_Exercise aim_
Write out every one of the following items without changing anything.

[Recorded data]
--- START ---

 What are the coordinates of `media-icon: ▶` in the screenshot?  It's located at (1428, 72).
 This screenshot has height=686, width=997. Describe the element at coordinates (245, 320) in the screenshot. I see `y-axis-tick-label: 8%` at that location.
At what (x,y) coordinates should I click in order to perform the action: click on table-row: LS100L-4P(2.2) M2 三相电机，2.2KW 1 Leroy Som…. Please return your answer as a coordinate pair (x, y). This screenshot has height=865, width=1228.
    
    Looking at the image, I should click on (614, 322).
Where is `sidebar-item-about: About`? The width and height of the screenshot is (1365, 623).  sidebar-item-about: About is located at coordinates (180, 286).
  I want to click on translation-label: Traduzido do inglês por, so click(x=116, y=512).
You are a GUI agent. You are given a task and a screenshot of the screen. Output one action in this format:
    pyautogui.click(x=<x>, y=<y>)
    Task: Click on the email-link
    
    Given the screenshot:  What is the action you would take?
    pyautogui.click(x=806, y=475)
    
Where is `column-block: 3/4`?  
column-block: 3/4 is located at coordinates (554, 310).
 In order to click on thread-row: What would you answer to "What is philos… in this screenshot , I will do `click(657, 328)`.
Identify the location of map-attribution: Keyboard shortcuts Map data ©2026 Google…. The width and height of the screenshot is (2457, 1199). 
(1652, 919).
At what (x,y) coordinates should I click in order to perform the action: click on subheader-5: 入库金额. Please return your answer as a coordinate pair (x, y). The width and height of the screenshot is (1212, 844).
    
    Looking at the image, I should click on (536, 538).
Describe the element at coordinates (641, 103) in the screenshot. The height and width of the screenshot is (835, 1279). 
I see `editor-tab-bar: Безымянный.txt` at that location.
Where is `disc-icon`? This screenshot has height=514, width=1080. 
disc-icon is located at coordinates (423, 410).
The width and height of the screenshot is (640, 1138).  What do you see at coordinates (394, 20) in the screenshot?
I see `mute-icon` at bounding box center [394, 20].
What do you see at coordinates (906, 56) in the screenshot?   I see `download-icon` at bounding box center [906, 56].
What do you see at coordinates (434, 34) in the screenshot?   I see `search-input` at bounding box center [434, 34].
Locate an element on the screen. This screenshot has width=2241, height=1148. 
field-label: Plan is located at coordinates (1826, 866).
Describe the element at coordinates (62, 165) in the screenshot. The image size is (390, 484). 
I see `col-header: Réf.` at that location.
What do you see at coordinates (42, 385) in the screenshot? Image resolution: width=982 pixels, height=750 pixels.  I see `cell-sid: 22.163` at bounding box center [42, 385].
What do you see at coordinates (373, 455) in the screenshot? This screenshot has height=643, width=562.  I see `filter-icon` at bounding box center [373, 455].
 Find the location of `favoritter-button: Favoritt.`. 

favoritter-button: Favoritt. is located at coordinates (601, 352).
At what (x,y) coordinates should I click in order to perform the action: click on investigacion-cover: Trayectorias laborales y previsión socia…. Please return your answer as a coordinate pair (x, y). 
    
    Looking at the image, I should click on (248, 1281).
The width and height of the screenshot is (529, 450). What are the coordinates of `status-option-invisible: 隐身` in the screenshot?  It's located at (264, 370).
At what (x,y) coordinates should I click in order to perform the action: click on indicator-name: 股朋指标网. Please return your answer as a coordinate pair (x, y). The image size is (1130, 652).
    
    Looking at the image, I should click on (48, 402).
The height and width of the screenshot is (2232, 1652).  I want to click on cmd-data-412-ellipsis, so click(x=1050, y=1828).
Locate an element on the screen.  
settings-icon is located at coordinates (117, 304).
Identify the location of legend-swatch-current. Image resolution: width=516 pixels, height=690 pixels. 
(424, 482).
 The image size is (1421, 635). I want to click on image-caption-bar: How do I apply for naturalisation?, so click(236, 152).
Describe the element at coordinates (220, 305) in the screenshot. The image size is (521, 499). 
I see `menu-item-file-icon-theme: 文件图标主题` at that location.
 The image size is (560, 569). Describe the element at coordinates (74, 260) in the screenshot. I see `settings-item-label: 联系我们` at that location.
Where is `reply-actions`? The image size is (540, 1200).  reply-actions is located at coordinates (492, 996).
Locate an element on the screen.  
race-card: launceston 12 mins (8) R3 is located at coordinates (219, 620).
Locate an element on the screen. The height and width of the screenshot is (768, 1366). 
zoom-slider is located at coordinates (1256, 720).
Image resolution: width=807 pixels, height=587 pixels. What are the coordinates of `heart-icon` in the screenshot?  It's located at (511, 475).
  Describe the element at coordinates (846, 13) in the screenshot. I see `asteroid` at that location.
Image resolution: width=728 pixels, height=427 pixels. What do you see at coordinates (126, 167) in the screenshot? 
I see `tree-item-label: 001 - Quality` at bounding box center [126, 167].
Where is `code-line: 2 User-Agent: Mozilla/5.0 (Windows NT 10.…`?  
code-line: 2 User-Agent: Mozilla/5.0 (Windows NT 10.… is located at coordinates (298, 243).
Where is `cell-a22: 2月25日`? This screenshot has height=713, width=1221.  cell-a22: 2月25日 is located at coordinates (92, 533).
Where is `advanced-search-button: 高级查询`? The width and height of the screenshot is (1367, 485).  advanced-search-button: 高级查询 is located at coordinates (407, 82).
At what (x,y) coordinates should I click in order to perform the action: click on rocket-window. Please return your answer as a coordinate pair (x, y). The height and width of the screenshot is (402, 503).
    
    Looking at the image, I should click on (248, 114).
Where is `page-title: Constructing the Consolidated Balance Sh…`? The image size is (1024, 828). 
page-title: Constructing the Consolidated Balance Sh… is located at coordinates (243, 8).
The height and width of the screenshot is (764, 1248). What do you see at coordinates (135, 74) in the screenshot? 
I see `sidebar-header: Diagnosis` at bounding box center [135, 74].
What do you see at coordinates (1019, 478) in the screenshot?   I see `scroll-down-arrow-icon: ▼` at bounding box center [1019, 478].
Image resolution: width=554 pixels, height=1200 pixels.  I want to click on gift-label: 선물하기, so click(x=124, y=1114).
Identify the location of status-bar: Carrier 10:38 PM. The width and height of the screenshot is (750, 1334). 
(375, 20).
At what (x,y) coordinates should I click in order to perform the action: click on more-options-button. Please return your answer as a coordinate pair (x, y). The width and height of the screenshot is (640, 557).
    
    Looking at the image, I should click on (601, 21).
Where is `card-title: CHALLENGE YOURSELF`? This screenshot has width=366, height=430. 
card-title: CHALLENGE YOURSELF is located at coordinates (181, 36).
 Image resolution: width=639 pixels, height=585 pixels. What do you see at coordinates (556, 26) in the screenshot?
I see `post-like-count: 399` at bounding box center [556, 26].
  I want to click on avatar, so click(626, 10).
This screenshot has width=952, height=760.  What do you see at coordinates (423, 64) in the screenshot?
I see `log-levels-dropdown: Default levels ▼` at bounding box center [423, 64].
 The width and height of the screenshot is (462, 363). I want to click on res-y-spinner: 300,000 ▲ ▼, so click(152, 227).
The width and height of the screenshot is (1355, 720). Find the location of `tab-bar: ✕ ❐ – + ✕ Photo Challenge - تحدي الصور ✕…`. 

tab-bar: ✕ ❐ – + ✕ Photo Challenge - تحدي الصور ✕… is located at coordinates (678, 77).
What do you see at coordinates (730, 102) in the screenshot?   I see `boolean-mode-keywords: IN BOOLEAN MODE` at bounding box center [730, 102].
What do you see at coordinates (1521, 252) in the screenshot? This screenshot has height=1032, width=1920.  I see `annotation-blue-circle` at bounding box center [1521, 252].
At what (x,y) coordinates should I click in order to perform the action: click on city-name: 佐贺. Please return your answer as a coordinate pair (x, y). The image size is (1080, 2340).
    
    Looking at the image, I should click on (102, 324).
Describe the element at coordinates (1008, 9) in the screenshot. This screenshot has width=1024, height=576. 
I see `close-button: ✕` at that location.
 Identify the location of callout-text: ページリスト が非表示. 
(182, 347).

--- END ---

_Result for this task_
 What are the coordinates of `media-icon: ▶` in the screenshot?  It's located at (1428, 72).
 This screenshot has height=686, width=997. Describe the element at coordinates (245, 320) in the screenshot. I see `y-axis-tick-label: 8%` at that location.
At what (x,y) coordinates should I click in order to perform the action: click on table-row: LS100L-4P(2.2) M2 三相电机，2.2KW 1 Leroy Som…. Please return your answer as a coordinate pair (x, y). This screenshot has height=865, width=1228.
    
    Looking at the image, I should click on (614, 322).
Where is `sidebar-item-about: About`? The width and height of the screenshot is (1365, 623).  sidebar-item-about: About is located at coordinates (180, 286).
  I want to click on translation-label: Traduzido do inglês por, so click(x=116, y=512).
You are a GUI agent. You are given a task and a screenshot of the screen. Output one action in this format:
    pyautogui.click(x=<x>, y=<y>)
    Task: Click on the email-link
    
    Given the screenshot:  What is the action you would take?
    pyautogui.click(x=806, y=475)
    
Where is `column-block: 3/4`?  
column-block: 3/4 is located at coordinates (554, 310).
 In order to click on thread-row: What would you answer to "What is philos… in this screenshot , I will do `click(657, 328)`.
Identify the location of map-attribution: Keyboard shortcuts Map data ©2026 Google…. The width and height of the screenshot is (2457, 1199). 
(1652, 919).
At what (x,y) coordinates should I click in order to perform the action: click on subheader-5: 入库金额. Please return your answer as a coordinate pair (x, y). The width and height of the screenshot is (1212, 844).
    
    Looking at the image, I should click on (536, 538).
Describe the element at coordinates (641, 103) in the screenshot. The height and width of the screenshot is (835, 1279). 
I see `editor-tab-bar: Безымянный.txt` at that location.
Where is `disc-icon`? This screenshot has height=514, width=1080. 
disc-icon is located at coordinates (423, 410).
The width and height of the screenshot is (640, 1138).  What do you see at coordinates (394, 20) in the screenshot?
I see `mute-icon` at bounding box center [394, 20].
What do you see at coordinates (906, 56) in the screenshot?   I see `download-icon` at bounding box center [906, 56].
What do you see at coordinates (434, 34) in the screenshot?   I see `search-input` at bounding box center [434, 34].
Locate an element on the screen. This screenshot has width=2241, height=1148. 
field-label: Plan is located at coordinates (1826, 866).
Describe the element at coordinates (62, 165) in the screenshot. The image size is (390, 484). 
I see `col-header: Réf.` at that location.
What do you see at coordinates (42, 385) in the screenshot? Image resolution: width=982 pixels, height=750 pixels.  I see `cell-sid: 22.163` at bounding box center [42, 385].
What do you see at coordinates (373, 455) in the screenshot? This screenshot has height=643, width=562.  I see `filter-icon` at bounding box center [373, 455].
 Find the location of `favoritter-button: Favoritt.`. 

favoritter-button: Favoritt. is located at coordinates (601, 352).
At what (x,y) coordinates should I click in order to perform the action: click on investigacion-cover: Trayectorias laborales y previsión socia…. Please return your answer as a coordinate pair (x, y). 
    
    Looking at the image, I should click on (248, 1281).
The width and height of the screenshot is (529, 450). What are the coordinates of `status-option-invisible: 隐身` in the screenshot?  It's located at (264, 370).
At what (x,y) coordinates should I click in order to perform the action: click on indicator-name: 股朋指标网. Please return your answer as a coordinate pair (x, y). The image size is (1130, 652).
    
    Looking at the image, I should click on (48, 402).
The height and width of the screenshot is (2232, 1652).  I want to click on cmd-data-412-ellipsis, so click(x=1050, y=1828).
Locate an element on the screen.  
settings-icon is located at coordinates (117, 304).
Identify the location of legend-swatch-current. Image resolution: width=516 pixels, height=690 pixels. 
(424, 482).
 The image size is (1421, 635). I want to click on image-caption-bar: How do I apply for naturalisation?, so click(236, 152).
Describe the element at coordinates (220, 305) in the screenshot. The image size is (521, 499). 
I see `menu-item-file-icon-theme: 文件图标主题` at that location.
 The image size is (560, 569). Describe the element at coordinates (74, 260) in the screenshot. I see `settings-item-label: 联系我们` at that location.
Where is `reply-actions`? The image size is (540, 1200).  reply-actions is located at coordinates (492, 996).
Locate an element on the screen.  
race-card: launceston 12 mins (8) R3 is located at coordinates (219, 620).
Locate an element on the screen. The height and width of the screenshot is (768, 1366). 
zoom-slider is located at coordinates (1256, 720).
Image resolution: width=807 pixels, height=587 pixels. What are the coordinates of `heart-icon` in the screenshot?  It's located at (511, 475).
  Describe the element at coordinates (846, 13) in the screenshot. I see `asteroid` at that location.
Image resolution: width=728 pixels, height=427 pixels. What do you see at coordinates (126, 167) in the screenshot? 
I see `tree-item-label: 001 - Quality` at bounding box center [126, 167].
Where is `code-line: 2 User-Agent: Mozilla/5.0 (Windows NT 10.…`?  
code-line: 2 User-Agent: Mozilla/5.0 (Windows NT 10.… is located at coordinates (298, 243).
Where is `cell-a22: 2月25日`? This screenshot has height=713, width=1221.  cell-a22: 2月25日 is located at coordinates (92, 533).
Where is `advanced-search-button: 高级查询`? The width and height of the screenshot is (1367, 485).  advanced-search-button: 高级查询 is located at coordinates (407, 82).
At what (x,y) coordinates should I click in order to perform the action: click on rocket-window. Please return your answer as a coordinate pair (x, y). The height and width of the screenshot is (402, 503).
    
    Looking at the image, I should click on (248, 114).
Where is `page-title: Constructing the Consolidated Balance Sh…`? The image size is (1024, 828). 
page-title: Constructing the Consolidated Balance Sh… is located at coordinates (243, 8).
The height and width of the screenshot is (764, 1248). What do you see at coordinates (135, 74) in the screenshot? 
I see `sidebar-header: Diagnosis` at bounding box center [135, 74].
What do you see at coordinates (1019, 478) in the screenshot?   I see `scroll-down-arrow-icon: ▼` at bounding box center [1019, 478].
Image resolution: width=554 pixels, height=1200 pixels.  I want to click on gift-label: 선물하기, so click(x=124, y=1114).
Identify the location of status-bar: Carrier 10:38 PM. The width and height of the screenshot is (750, 1334). 
(375, 20).
At what (x,y) coordinates should I click in order to perform the action: click on more-options-button. Please return your answer as a coordinate pair (x, y). The width and height of the screenshot is (640, 557).
    
    Looking at the image, I should click on (601, 21).
Where is `card-title: CHALLENGE YOURSELF`? This screenshot has width=366, height=430. 
card-title: CHALLENGE YOURSELF is located at coordinates (181, 36).
 Image resolution: width=639 pixels, height=585 pixels. What do you see at coordinates (556, 26) in the screenshot?
I see `post-like-count: 399` at bounding box center [556, 26].
  I want to click on avatar, so click(626, 10).
This screenshot has width=952, height=760.  What do you see at coordinates (423, 64) in the screenshot?
I see `log-levels-dropdown: Default levels ▼` at bounding box center [423, 64].
 The width and height of the screenshot is (462, 363). I want to click on res-y-spinner: 300,000 ▲ ▼, so click(152, 227).
The width and height of the screenshot is (1355, 720). Find the location of `tab-bar: ✕ ❐ – + ✕ Photo Challenge - تحدي الصور ✕…`. 

tab-bar: ✕ ❐ – + ✕ Photo Challenge - تحدي الصور ✕… is located at coordinates (678, 77).
What do you see at coordinates (730, 102) in the screenshot?   I see `boolean-mode-keywords: IN BOOLEAN MODE` at bounding box center [730, 102].
What do you see at coordinates (1521, 252) in the screenshot? This screenshot has height=1032, width=1920.  I see `annotation-blue-circle` at bounding box center [1521, 252].
At what (x,y) coordinates should I click in order to perform the action: click on city-name: 佐贺. Please return your answer as a coordinate pair (x, y). The image size is (1080, 2340).
    
    Looking at the image, I should click on (102, 324).
Describe the element at coordinates (1008, 9) in the screenshot. This screenshot has width=1024, height=576. 
I see `close-button: ✕` at that location.
 Identify the location of callout-text: ページリスト が非表示. 
(182, 347).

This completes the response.